Estávamos reunidos à
volta da mesa de ensaio, quando, depois de uma brincadeira, um de nossos
companheiros ficou completamente vermelho. Rimos. Ele, obviamente, ficou roxo.
Um outro falou:
–Que lindo! Ele é uma
das últimas pessoas que ainda ruborizam neste mundo!
Era verdade. Enquanto
meu colega pegava fogo, me dei conta do tanto de tempo que aquilo não me
acontecia.
Eu costumava corar.
Me lembro bem da terrível sensação da onda quente subindo, as orelhas queimando
e tudo o que eu não queria que fosse demonstrado escancarando-se
inevitavelmente, fisiologicamente, no vermelho de minhas bochechas.
Faz tempo que eu não
coro. Acho que, atualmente, só fico vermelha nas minhas aulas de ioga, quando insisto
em tentar a posição invertida.
Será que, com o
tempo, a gravidade não age só em nossa pele e nossos músculos mas também em
nossa corrente sanguínea, impedindo que o sangue nos chegue às faces, mesmo que
numa situação constrangedora? Ou será que não tenho tido motivos para corar?
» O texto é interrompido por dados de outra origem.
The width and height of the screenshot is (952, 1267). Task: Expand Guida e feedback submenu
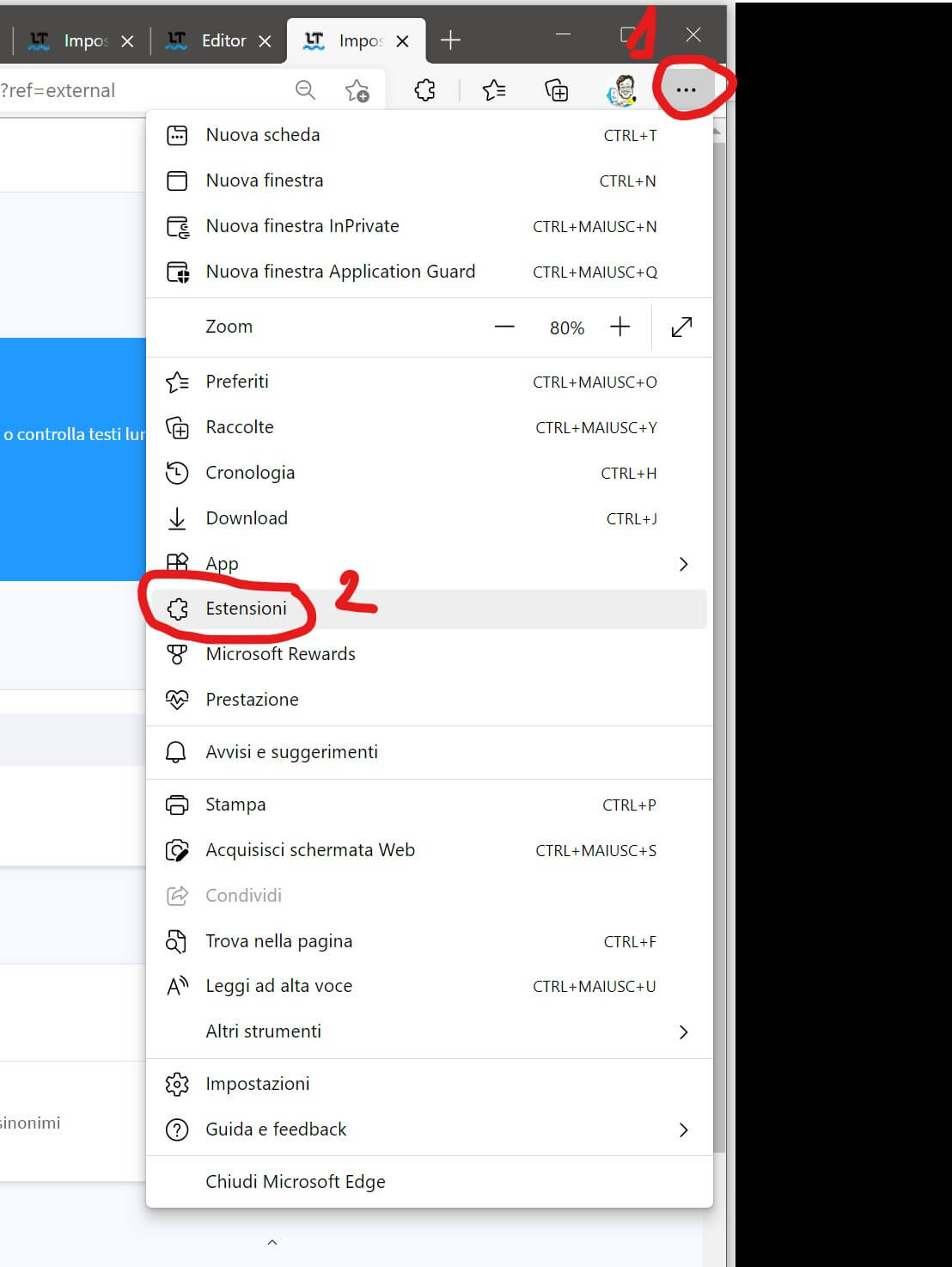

Não, sempre há motivos para corar.
O fato é que as
bochechas vermelhas do meu jovem amigo me fizeram questionar o quanto que
nossas emoções também perdem vigor. Ou, no mínimo, o susto, a surpresa, o
inevitável. Os mais calejados em situações delicadas talvez deixem de corar até
mesmo antes que seu sangue perca a capacidade de subir.
Os profissionais mais
sisudos, os advogados, os executivos, que enfrentam diariamente suas gincanas
corporativas, provavelmente arrefecem antes do tempo os seus fluxos sanguíneos.
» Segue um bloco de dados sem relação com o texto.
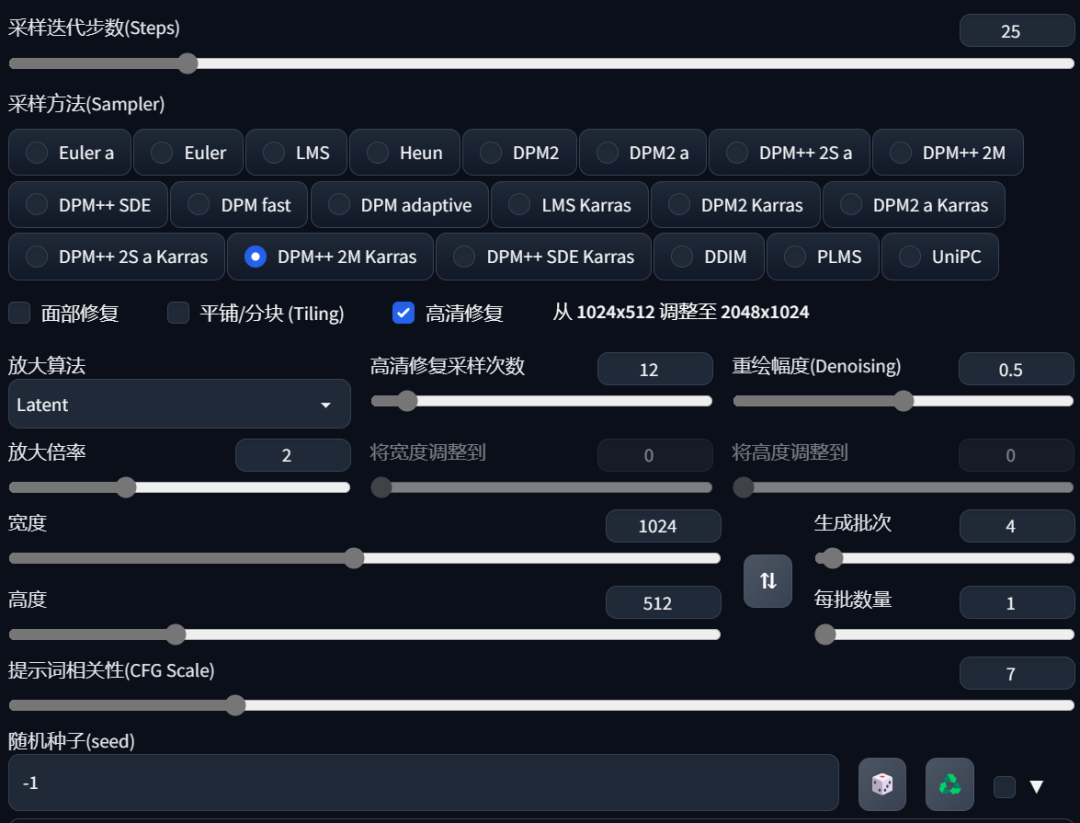Pick the UniPC sampler

(x=940, y=257)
Nem ouso tocar nos políticos. Seria muita ingenuidade de minha parte querer ver
alguém corar diante das câmeras de uma CPI, por exemplo. Mal enfartam!
Notícias e mais
notícias de vexames públicos e ninguém dá entrada no pronto-socorro!
Enfim, falo de
pessoas dispostas a arriscar-se com transparência ao imponderável. Falo da
minha vontade de poder ser surpreendida eternamente pelo que não posso conter.
Pelo que ainda não sei de mim. Falo da minha saudade e do meu profundo desejo
de continuar corando, apesar do desconforto.